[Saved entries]
———

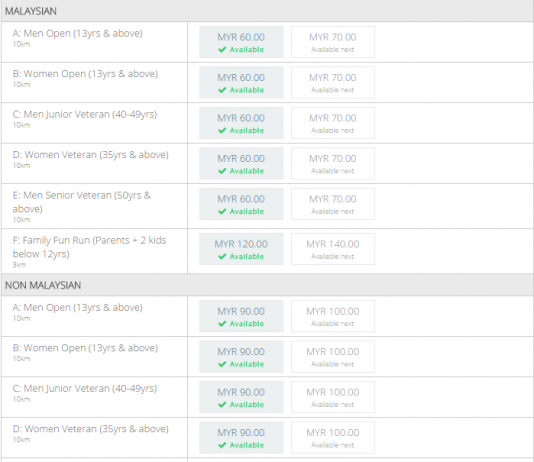Screen dimensions: 534x462
Task: Select MYR 90.00 for Non Malaysian Women Open
Action: (x=241, y=356)
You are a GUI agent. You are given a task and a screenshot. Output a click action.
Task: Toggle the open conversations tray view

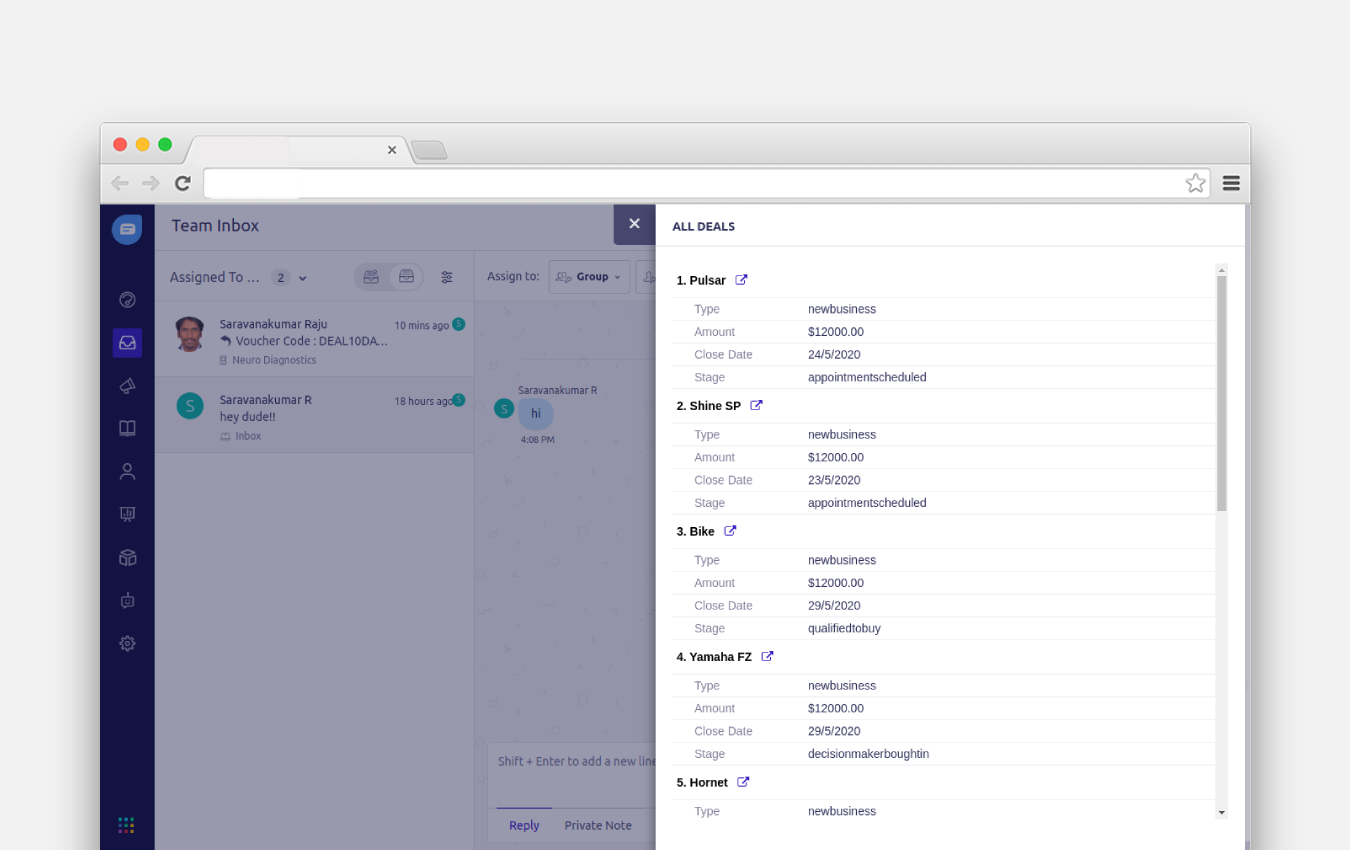(x=369, y=277)
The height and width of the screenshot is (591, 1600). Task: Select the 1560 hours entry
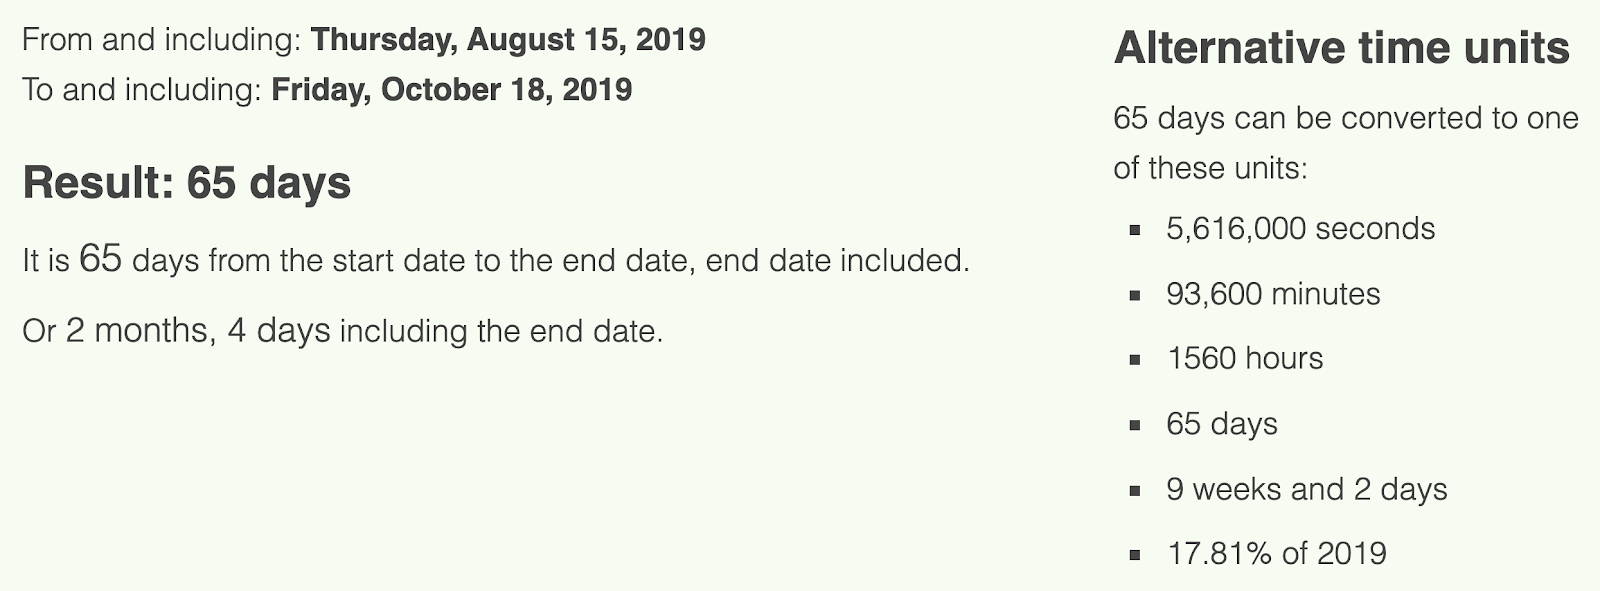[x=1245, y=358]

———

WHAT YOU WILL DO: Beginning with the line that contains "You are a GUI", repeat every remaining line of the data exactly, the last line included, and omit pictures.

TASK OUTPUT:
You are a GUI agent. You are given a task and a screenshot. Output a click action.
Task: Toggle the open conversations tray view

(x=369, y=277)
The height and width of the screenshot is (591, 1600). Task: Select the 1560 hours entry
[x=1245, y=358]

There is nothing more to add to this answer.